Lincoln came into Kalamazoo on the train from Chicago. The train arrived late and he rushed down Rose Street to Bronson Park. There were four stages set up in the park and Lincoln spoke at 2 p.m. His speech touched on one of the halmark issues of the Republican party at the time: restricting the expansion of slavery to new territories and states, including Kansas and Nebraska.

"We are a great empire. We are eighty years old," Lincoln told the Kalamazoo audience, according to an account on the Kalamazoo Public Library website. "We stand at once the wonder and admiration of the whole world, and we must enquire what it is that has given us so much prosperity, and we shall understand that to give up that one thing, would be to give up all future prosperity.

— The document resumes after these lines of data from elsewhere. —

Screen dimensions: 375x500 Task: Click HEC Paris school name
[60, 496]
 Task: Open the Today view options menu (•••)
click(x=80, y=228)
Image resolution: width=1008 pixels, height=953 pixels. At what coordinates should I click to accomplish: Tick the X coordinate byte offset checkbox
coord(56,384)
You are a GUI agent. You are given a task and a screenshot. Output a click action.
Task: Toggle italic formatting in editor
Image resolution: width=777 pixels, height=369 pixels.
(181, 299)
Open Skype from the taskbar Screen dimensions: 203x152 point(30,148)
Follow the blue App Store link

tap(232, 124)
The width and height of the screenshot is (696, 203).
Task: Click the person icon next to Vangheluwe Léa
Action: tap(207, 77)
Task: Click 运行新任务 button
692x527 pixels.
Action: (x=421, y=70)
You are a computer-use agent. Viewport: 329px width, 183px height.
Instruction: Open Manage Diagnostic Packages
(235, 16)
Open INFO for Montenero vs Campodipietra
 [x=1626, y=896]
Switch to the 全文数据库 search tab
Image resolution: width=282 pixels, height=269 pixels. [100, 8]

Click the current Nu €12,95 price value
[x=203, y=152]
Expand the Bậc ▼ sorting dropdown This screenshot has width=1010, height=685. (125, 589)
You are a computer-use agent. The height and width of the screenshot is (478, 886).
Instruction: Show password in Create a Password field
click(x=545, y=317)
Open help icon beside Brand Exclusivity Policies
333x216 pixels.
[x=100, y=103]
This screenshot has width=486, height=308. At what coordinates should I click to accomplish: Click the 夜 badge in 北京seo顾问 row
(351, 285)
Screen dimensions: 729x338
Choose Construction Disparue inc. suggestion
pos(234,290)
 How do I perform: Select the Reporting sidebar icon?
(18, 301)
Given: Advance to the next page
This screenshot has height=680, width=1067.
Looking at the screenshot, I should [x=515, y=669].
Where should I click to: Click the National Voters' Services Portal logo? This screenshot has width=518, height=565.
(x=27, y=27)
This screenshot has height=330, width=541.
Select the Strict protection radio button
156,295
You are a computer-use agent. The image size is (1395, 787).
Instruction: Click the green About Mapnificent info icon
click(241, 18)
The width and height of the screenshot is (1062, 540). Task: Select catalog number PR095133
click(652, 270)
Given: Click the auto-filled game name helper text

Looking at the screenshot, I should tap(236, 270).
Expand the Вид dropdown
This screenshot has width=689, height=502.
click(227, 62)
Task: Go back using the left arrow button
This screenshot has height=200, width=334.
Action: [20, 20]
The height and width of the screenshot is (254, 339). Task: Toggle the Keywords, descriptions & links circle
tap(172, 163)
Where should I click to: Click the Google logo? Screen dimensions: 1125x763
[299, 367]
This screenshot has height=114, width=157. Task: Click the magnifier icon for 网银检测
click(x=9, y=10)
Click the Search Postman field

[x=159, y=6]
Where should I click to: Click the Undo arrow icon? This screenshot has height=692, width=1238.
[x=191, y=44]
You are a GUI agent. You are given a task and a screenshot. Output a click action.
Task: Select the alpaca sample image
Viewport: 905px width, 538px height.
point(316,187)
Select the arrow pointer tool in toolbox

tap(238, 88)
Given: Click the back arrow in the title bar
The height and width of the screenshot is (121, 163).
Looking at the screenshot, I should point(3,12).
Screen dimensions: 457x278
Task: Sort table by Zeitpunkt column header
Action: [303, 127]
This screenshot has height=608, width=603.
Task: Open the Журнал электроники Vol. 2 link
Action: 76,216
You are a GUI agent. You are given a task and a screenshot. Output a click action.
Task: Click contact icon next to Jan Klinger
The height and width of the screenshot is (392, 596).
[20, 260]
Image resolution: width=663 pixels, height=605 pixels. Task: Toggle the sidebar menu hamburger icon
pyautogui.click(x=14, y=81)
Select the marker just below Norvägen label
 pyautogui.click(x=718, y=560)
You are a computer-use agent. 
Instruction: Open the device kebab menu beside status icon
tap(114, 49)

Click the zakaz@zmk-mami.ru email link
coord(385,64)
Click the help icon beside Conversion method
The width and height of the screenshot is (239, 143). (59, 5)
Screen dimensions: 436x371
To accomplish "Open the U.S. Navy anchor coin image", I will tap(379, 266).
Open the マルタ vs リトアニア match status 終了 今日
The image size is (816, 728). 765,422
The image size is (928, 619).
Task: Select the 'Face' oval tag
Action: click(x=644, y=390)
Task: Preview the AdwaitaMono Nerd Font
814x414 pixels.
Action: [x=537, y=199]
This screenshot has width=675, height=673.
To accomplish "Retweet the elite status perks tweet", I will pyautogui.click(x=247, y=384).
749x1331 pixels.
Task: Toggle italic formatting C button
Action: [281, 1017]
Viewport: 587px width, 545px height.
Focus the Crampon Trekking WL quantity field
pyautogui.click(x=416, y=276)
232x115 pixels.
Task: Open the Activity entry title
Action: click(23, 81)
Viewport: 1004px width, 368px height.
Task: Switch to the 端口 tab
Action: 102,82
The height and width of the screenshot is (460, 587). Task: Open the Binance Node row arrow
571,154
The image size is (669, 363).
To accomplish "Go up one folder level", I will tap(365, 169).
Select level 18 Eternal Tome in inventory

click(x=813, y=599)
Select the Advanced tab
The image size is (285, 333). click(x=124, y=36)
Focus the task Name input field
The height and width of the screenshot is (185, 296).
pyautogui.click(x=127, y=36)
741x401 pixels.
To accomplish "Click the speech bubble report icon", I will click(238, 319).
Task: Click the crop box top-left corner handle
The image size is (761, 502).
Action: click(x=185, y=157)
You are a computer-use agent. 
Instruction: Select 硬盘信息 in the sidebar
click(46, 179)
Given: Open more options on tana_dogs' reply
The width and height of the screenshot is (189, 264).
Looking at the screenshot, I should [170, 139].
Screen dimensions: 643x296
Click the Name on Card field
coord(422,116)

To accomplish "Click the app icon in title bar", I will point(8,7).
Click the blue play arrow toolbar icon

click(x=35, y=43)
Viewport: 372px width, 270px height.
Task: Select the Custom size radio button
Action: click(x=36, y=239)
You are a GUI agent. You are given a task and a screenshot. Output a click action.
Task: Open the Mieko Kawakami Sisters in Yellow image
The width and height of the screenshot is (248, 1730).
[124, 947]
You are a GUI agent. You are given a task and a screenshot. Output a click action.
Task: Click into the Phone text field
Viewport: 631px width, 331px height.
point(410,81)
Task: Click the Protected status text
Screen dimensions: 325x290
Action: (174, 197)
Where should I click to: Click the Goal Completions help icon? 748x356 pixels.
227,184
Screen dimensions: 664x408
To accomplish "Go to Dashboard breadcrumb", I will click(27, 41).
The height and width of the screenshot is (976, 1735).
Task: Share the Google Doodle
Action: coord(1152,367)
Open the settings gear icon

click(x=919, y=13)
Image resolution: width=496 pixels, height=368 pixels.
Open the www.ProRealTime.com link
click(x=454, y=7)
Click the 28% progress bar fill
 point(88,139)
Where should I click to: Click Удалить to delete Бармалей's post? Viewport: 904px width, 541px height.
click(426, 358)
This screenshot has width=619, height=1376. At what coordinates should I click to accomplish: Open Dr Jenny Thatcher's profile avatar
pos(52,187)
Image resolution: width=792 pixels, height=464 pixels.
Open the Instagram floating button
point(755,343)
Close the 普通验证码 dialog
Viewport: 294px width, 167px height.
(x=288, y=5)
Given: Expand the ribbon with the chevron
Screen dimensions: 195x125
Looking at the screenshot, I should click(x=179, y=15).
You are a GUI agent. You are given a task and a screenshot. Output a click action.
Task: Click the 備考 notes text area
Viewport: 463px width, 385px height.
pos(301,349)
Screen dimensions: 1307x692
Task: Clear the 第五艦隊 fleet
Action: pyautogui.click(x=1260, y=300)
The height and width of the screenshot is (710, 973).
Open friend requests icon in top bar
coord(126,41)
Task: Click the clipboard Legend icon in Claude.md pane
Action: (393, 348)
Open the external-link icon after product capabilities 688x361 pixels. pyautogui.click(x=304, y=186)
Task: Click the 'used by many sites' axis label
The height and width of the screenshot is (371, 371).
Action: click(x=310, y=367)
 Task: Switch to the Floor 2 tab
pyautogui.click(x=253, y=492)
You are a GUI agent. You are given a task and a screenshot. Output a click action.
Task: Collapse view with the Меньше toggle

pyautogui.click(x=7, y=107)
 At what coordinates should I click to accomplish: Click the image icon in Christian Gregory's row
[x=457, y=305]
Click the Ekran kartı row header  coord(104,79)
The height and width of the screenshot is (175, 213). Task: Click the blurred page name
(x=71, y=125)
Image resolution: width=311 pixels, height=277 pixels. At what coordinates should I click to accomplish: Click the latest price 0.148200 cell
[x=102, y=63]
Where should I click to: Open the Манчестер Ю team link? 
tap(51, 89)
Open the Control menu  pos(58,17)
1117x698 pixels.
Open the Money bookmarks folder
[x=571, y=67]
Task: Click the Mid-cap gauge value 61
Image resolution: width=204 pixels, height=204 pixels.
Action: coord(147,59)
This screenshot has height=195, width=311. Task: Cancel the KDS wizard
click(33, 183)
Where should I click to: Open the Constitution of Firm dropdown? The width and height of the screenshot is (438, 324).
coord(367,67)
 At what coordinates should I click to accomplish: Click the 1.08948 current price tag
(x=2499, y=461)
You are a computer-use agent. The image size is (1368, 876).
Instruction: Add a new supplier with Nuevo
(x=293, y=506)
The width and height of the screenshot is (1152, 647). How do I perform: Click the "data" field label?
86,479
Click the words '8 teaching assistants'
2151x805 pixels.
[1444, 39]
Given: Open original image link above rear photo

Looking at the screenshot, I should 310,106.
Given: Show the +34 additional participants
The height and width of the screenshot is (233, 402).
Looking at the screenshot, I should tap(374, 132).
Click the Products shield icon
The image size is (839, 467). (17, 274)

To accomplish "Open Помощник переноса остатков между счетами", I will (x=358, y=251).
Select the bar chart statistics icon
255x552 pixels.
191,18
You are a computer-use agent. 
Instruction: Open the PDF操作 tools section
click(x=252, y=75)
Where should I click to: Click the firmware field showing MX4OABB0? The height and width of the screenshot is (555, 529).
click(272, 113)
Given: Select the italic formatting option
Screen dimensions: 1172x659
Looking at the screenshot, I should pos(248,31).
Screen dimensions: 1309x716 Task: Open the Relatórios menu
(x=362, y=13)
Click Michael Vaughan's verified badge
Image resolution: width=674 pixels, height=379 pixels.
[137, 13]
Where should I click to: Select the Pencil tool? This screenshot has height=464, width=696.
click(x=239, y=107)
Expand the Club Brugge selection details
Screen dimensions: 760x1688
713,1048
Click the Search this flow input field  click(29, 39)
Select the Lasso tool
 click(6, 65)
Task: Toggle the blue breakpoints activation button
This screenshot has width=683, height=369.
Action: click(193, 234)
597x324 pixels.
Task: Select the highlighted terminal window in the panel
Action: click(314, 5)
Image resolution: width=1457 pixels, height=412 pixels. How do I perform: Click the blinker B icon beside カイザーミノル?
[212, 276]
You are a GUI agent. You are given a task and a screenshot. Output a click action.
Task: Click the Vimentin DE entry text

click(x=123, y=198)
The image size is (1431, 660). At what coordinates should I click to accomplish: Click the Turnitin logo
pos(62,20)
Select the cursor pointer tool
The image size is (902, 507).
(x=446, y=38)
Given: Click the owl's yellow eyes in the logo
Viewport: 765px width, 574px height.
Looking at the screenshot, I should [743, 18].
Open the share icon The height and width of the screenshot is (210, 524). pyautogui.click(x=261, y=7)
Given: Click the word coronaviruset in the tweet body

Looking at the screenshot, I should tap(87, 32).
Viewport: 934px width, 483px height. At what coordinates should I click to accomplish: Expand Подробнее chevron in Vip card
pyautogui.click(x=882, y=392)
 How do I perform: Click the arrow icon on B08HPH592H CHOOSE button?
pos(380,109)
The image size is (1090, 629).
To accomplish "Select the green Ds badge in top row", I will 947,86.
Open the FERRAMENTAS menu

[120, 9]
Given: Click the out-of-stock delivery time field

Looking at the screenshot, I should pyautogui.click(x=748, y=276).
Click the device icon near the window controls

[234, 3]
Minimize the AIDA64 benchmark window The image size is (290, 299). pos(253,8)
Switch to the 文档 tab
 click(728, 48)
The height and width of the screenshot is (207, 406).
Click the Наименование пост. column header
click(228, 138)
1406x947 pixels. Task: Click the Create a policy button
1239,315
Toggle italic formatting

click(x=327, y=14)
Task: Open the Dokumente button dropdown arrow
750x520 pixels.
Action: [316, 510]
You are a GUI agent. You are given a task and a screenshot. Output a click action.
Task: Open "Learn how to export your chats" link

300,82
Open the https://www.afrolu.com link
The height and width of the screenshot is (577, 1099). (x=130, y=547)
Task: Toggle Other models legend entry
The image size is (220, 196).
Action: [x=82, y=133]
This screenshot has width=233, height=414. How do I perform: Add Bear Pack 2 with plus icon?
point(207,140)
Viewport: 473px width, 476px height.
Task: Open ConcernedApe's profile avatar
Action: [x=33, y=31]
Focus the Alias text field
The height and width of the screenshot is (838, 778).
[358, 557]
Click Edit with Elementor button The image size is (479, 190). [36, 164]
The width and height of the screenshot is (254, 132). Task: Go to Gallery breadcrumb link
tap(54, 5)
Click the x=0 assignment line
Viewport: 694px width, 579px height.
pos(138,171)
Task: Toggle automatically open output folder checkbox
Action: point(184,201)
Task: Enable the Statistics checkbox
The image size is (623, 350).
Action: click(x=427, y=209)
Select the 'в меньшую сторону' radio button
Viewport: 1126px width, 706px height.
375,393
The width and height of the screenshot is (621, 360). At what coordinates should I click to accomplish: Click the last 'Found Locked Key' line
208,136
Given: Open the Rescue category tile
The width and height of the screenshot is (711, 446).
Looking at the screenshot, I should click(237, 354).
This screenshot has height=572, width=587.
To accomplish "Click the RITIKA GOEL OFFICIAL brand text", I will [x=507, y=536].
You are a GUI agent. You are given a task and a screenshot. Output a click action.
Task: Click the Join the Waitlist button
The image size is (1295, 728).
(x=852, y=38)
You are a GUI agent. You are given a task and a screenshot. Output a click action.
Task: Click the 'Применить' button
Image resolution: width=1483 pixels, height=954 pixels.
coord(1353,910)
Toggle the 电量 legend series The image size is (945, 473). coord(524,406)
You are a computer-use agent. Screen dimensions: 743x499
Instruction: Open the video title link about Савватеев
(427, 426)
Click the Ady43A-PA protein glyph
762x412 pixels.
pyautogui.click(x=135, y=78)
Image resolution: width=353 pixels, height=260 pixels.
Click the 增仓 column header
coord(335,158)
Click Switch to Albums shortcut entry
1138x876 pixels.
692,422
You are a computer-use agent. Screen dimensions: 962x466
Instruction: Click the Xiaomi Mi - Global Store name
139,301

"Turning to the South, we see a people who, while they boast of being free, keep their fellow beings in bondage...Shall we say, "Let it be"? No – we have an interest in the maintenance of the principles of the Government, and without this interest, it is worth nothing."

After the speech, the crowd erupted in applause.

Chris Praedel, a Kalamazoo native and director of communications at the Kalamazoo Regional Chamber of Commerce, has studied Lincoln most of his life.

"It was clear, even then, that this (slavery) was an issue he cared very strongly about," Pradedel said of Lincoln's Kalamazoo speech.

While scholars are fortunate to have a transcript of Lincoln's Kalamazoo address, there are still some unknowns about his visit. The first is where Lincoln stood in Bronson Park to deliver the speech. The historical marker has Lincoln standing at the burial ground at the south-west corner of the park, while another monument at the south-east corner said he spoke there.

Also, scholars don't know where Lincoln stayed the night of his visit, whether at the old Burdick Hotel, at the Octagon House on South Westnedge, or across the street from Bronson Park at Wells' house, located on Park Street.

After Lincoln was assassinated, many people "conveniently" began to remember the future president's visit, said Orosz. One woman was quoted in the Kalamazoo Gazette 50 years after his visit as saying she remembered giving a young Lincoln a bouquet of celery. Although Kalamazoo was the "celery city," it hadn't begun growing the vegetable at the time of his visit, Orosz said.

Throughout the years, numerous events have been held at Bronson Park to commemorate the visit. In 1956 on the 100th anniversary of Lincoln’s speech, one of Lincoln’s descendants, read the speech in Bronson Park. In 2006, a Lincoln reenactor came to Bronson Park and recited the Kalamazoo speech for the 150th Anniversary of Lincoln's visit.

Former state Sen. Tom George produced a 40-minute documentary in 1999 about the visit. George said Lincoln gave a lot of campaign speeches in support for Frémont, but the Kalamazoo is the only one that has survived.

"The speech helps shows the evolution of his thinking," George said.

For people in Kalamazoo, that's something to be proud of, George said. "It shows how our community connects to this larger stream if events. All politics and all events are local."